Source text
----

Ash Wednesday: God Is Calling

(Pantomiming telephone conversation:)  “Hello?”  (Pause for other end to answer.)

“You’re kidding!  It can’t be!” (Hold phone to your chest as though to keep the person on the other end from hearing and whisper to the congregation …) “It’s God!”

Now wouldn’t it be something if God actually did call.

I don’t know how it is at your house, but do you ever find that one of the most irritating sentences in the English language to be, “The phone is ringing!”  This often infuriating announcement usually comes from someone in the home who prefers that someone else attend to the task of answering the phone.  I have to admit that I’m usually the one pointing out the obvious by yelling, “The phone’s ringing!”  The idea is that we don’t want to waste our energy if the call is not for us, and there are even times when we don’t want to answer calls that are for us!

Continuing on with this little “fun with the phone” routine, have you ever answered the phone and then said to your mom or dad or son or daughter or husband or wife, “It’s for you.”  Then the reply comes, “Who is it?” Amazing how many people simply want to avoid responsibility for their calls!

----

Provided information
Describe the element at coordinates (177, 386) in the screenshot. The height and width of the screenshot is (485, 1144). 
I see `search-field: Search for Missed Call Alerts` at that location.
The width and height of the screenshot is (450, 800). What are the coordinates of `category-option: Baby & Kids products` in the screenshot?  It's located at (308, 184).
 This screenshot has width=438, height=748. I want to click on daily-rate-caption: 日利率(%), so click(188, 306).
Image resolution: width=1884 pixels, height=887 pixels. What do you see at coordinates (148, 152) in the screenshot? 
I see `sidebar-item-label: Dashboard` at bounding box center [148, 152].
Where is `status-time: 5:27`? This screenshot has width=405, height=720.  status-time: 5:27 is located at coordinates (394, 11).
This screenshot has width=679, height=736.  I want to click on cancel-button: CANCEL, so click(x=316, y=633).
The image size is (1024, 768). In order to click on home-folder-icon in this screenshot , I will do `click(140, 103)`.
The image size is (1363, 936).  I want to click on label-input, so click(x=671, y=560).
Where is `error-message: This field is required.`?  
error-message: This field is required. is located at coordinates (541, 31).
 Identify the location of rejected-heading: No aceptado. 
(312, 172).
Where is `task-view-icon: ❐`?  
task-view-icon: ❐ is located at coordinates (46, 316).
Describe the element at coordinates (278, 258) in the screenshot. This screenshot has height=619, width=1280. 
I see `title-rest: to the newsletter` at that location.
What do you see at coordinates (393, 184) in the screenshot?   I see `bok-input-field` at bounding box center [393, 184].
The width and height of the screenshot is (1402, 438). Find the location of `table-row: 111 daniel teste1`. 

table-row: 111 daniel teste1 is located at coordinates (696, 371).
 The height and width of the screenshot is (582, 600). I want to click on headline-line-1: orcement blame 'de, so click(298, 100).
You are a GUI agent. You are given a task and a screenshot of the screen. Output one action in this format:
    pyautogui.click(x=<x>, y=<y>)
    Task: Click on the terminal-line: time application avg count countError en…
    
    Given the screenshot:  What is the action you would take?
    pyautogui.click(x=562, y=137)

----

Required tasks
1. Rewrite everything in the Ash Wednesday text from "I don’t know" down to "for their calls!", putting "maddening" in place of "infuriating".
2. In the Ash Wednesday text, who usually makes the announcement "The phone is ringing!"?

Answers below
1.
I don’t know how it is at your house, but do you ever find that one of the most irritating sentences in the English language to be, “The phone is ringing!”  This often maddening announcement usually comes from someone in the home who prefers that someone else attend to the task of answering the phone.  I have to admit that I’m usually the one pointing out the obvious by yelling, “The phone’s ringing!”  The idea is that we don’t want to waste our energy if the call is not for us, and there are even times when we don’t want to answer calls that are for us!

Continuing on with this little “fun with the phone” routine, have you ever answered the phone and then said to your mom or dad or son or daughter or husband or wife, “It’s for you.”  Then the reply comes, “Who is it?” Amazing how many people simply want to avoid responsibility for their calls!

2. It usually comes from someone in the home who prefers that someone else attend to the task of answering the phone.